Before further discussing results from the temporal performance analysis, the term “warning event” should be defined as follows: an event in which a series of warning levels are initiated and then reduced to “Null.” During the 1224-day period corresponding to the duration of the rainy seasons over the eight years, a total of 55 days had warning events (4.5%). This indicates that approximately seven days with warning levels can be expected annually when the system is operational. Another important temporal characteristic of early warnings is lead-time. Corominas and Mavrouli [42] defined lead-time as “a time interval between the moment when the occurrence of a landslide event is reasonably certain (i.e., initiation of each warning level), and the moment of its actual occurrence.” Table 5 shows the mean lead-time for each warning level in the study region over the eight-year period. We suggest that the deduced mean lead times are reasonable, considering that these values are similar to the preliminary applicability test results of the SEM-LEWS model in which six historical landslide events were sampled and analyzed (Park et al., 2019). During the eight-year study period, SEM-LEWS generated a total of 30 warning events. Among the events, five were cases that involved high warning levels (“Alert” or “Emergency”), and landslides occurred in four of those five cases (Figure 13a,c,d). The remaining case that falsely warned with high warning levels is shown in Figure 13f. Here, the “Emergency” level was reached, but no landslides occurred. Therefore, from our results, landslide probabilities during a warning event and during a high-level warning event were 13% (4/30) and 80% (4/5), respectively.
By analyzing rainfall and landslide data over the eight-year study period, we suggest the importance of certain rainfall boundaries, i.e., critical amounts of rainfall that trigger landslides in the study region. With a continuous rainfall of approximately 220 mm as a criterion, no landslides were recorded in areas with smaller continuous rainfall amounts, while the occurrence of larger continuous rainfall amounts resulted in landslides. Furthermore, the two largest landslides (landslides 1 and 2, Figure 13a) could be distinguished from other landslides by having continuous rainfall amounts of more than 310 mm. The results of our analysis of the temporal performance of SEM-LEWS in the study region are summarized in Table 5.

4.3. Potential Limitations and Future Study

The performance analysis results discussed above demonstrated that the proposed SEM-LEWS was effective in providing useful and timely information associated with expected landslide type and hazard levels. However, to address potential limitations and overcome these issues in the future, it is necessary to reflect on the modeling effectiveness in terms of both the SEM-LEWS operation and historical landslide incidents during the study period. As a result, this study is considered to possess potential uncertainties and insufficiencies arising from the following three aspects.

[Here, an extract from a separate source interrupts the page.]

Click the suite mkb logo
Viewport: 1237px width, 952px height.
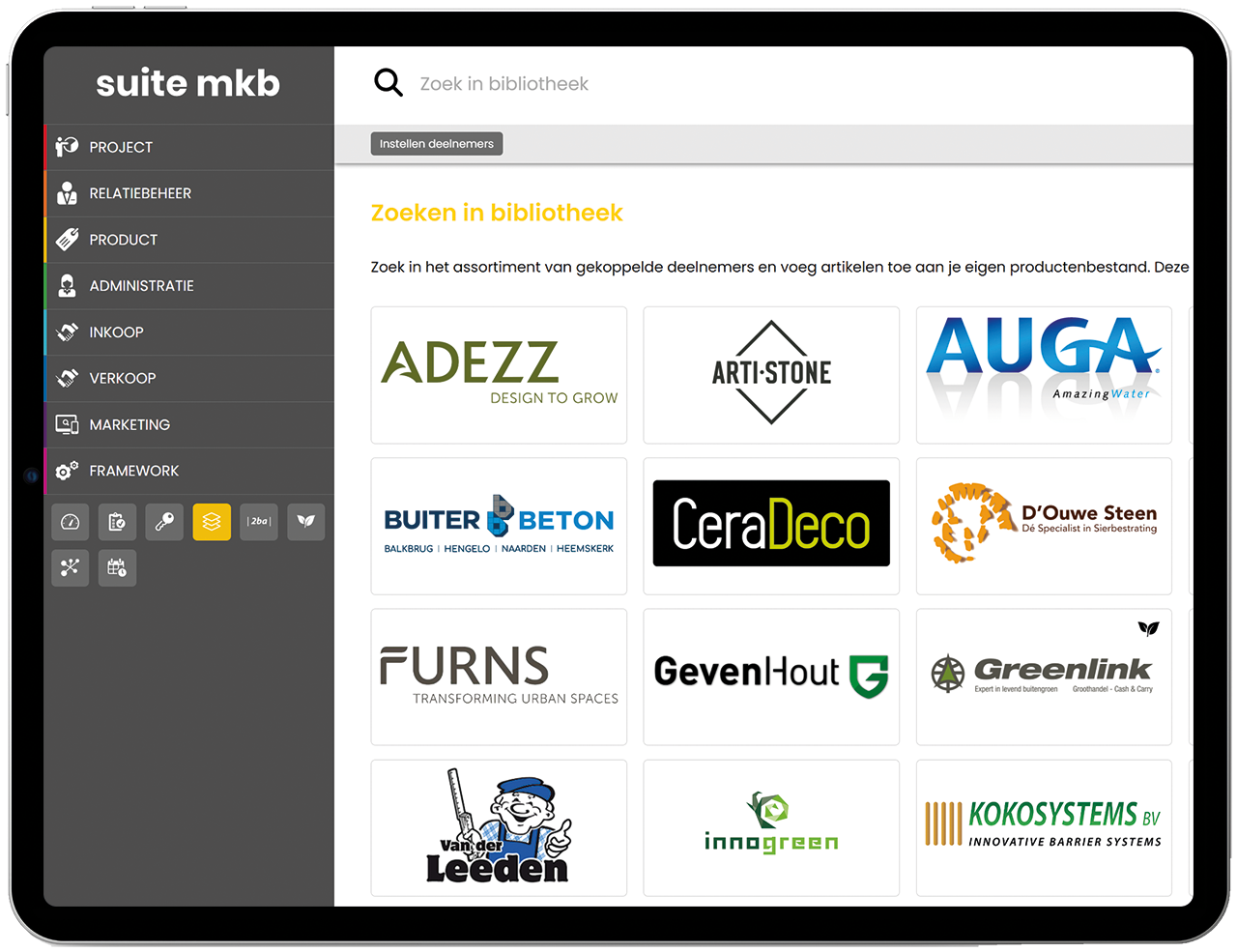(187, 83)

Firstly, the results of the temporal performance analysis of this study may not represent global performance, as the analysis was limited to a specific local region that includes the most landslide-prone areas in Busan. Given the limited accessibility to perfectly collected data on historical landslide incidents that actually took place within the entire Busan area, the performance analysis results can be refined by conducting sustained and thorough investigations to ensure that future landslide events are recorded in a systematic format over time, which can further improve the credibility of SEM-LEWS.

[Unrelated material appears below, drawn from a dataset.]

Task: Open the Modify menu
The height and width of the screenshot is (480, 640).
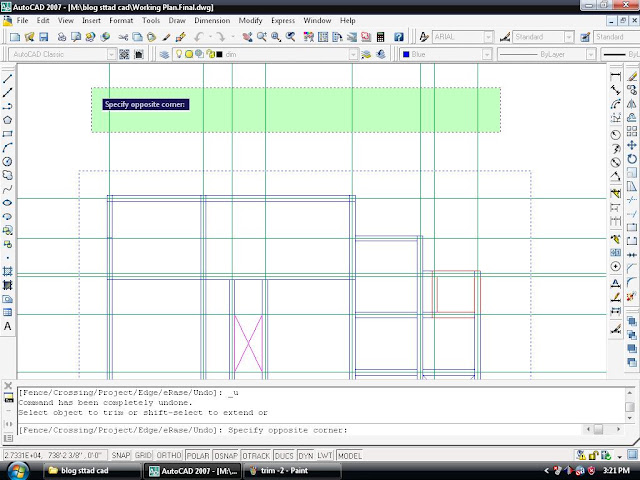Action: point(250,20)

Secondly, as Gariano et al. [24] highlighted, it was unfeasible to ensure truly complete examination of statistics associated with spatial false-warning (or false-positive) rates. This was due to the fact that it was almost impossible to find and collect historical data for all landslide incidents that could have actually taken place across the Busan area during the study period. Accordingly, this precluded the clarification of false-warning areas in which high warning levels were assigned but no landslide incidents occurred. However, considering that the fundamental purpose of landslide early warnings is directly connected to saving human lives, the tendency of the LEWS for spatial overestimations is an inevitable compromise to avoid missed-warning cases (landslides occurring without warnings). Therefore, in practice, it is desirable to consider the areas falsely warned with “Alert” and “Emergency” levels as areas with a high potential for slope failure or debris flow occurrences, respectively, which can be triggered at any moment in the near future.

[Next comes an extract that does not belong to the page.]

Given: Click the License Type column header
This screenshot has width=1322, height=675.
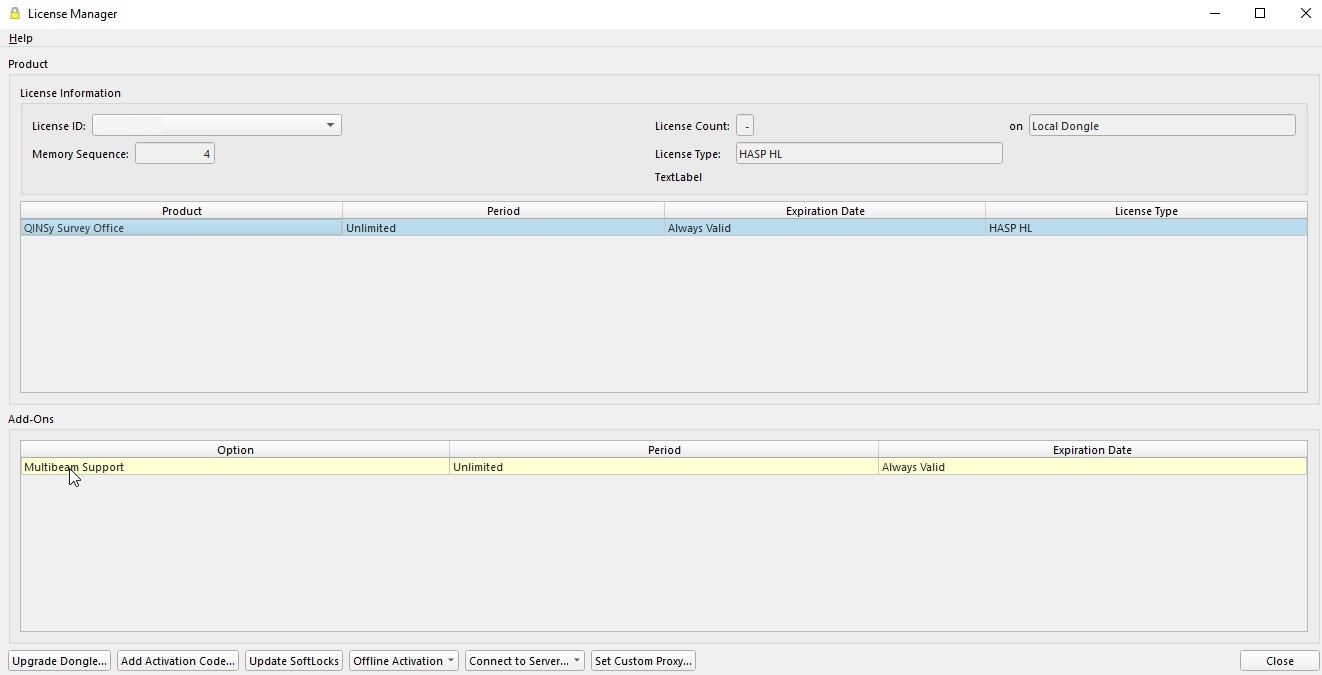Looking at the screenshot, I should [x=1146, y=211].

Thirdly, the introduced representative occurrence times of the 222 historical landslide data may not sufficiently take into account the general tendency of time lags between slope failure and debris flow incidents. From a theoretical perspective, under the condition of equal rainfall characteristics and subsurface hydrologic processes, shallow failures are supposed to occur at an earlier stage on steep slopes when a wetting front reaches shear planes. In contrast, debris flows are generally initiated at later stages on relatively gentle slopes in channelized concave terrain as potential shear masses tend to require excessive pore-water pressures on shear planes. As a matter of fact, for both of the two cases (aforementioned in Section 4.1.) in which multiple landslide timings were recorded within an IC zone at a particular rainstorm event date, the records preceding by about 1 h were slope failure types whereas the later records were debris flow types.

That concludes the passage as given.